A HashMap
has such a phrase from it's documentation:
If the initial capacity is greater than the maximum number of entries divided by the load factor, no rehash operations will ever occur.
Notice how the documentation says rehash, not resize - even if a rehash will only happen when a resize will; that is when the internal size of buckets gets twice as big.
And of course HashMap
provides such a constructor where we could define this initial capacity.
Constructs an empty HashMap with the specified initial capacity and the default load factor (0.75).
OK, seems easy enough:
// these are NOT chosen randomly...
List<String> list = List.of("DFHXR", "YSXFJ", "TUDDY",
"AXVUH", "RUTWZ", "DEDUC", "WFCVW", "ZETCU", "GCVUR");
int maxNumberOfEntries = list.size(); // 9
double loadFactor = 0.75;
int capacity = (int) (maxNumberOfEntries / loadFactor + 1); // 13
So capacity is 13
(internally it is 16
- next power of two), this way we guarantee that documentation part about no rehashes. Ok let's test this, but first introduce a method that will go into a HashMap
and look at the values:
private static <K, V> void debugResize(Map<K, V> map, K key, V value) throws Throwable {
Field table = map.getClass().getDeclaredField("table");
table.setAccessible(true);
Object[] nodes = ((Object[]) table.get(map));
// first put
if (nodes == null) {
// not incrementing currentResizeCalls because
// of lazy init; or the first call to resize is NOT actually a "resize"
map.put(key, value);
return;
}
int previous = nodes.length;
map.put(key, value);
int current = ((Object[]) table.get(map)).length;
if (previous != current) {
++HashMapResize.currentResizeCalls;
System.out.println(nodes.length + " " + current);
}
}
And now let's test this:
static int currentResizeCalls = 0;
public static void main(String[] args) throws Throwable {
List<String> list = List.of("DFHXR", "YSXFJ", "TUDDY",
"AXVUH", "RUTWZ", "DEDUC", "WFCVW", "ZETCU", "GCVUR");
int maxNumberOfEntries = list.size(); // 9
double loadFactor = 0.75;
int capacity = (int) (maxNumberOfEntries / loadFactor + 1);
Map<String, String> map = new HashMap<>(capacity);
list.forEach(x -> {
try {
HashMapResize.debugResize(map, x, x);
} catch (Throwable throwable) {
throwable.printStackTrace();
}
});
System.out.println(HashMapResize.currentResizeCalls);
}
Well, resize
was called and thus entries where rehashed, not what the documentation says.
As said, the keys were not chosen randomly.
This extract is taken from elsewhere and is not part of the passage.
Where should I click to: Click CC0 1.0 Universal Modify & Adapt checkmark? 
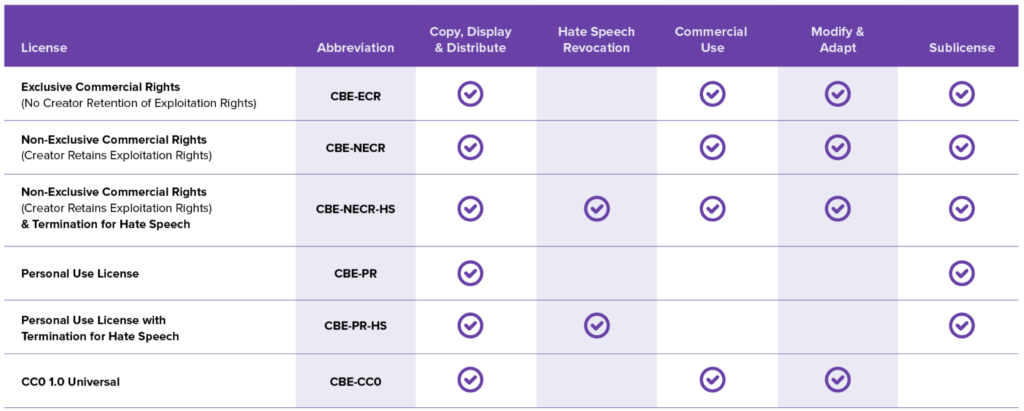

These were set-up so that they would trigger the static final int TREEIFY_THRESHOLD = 8;
property - when a bucket is converted to a tree. Well not really, since we need to hit also MIN_TREEIFY_CAPACITY = 64
for the tree to appear; until than resize
happens, or a bucket is doubled in size; thus rehashing of entries happens.
I can only hint to why HashMap
documentation is wrong in that sentence, since before java-8, a bucket was not converted to a Tree; thus the property would hold, from java-8 and onwards that is not true anymore. Since I am not sure about this, I'm not adding this as an answer.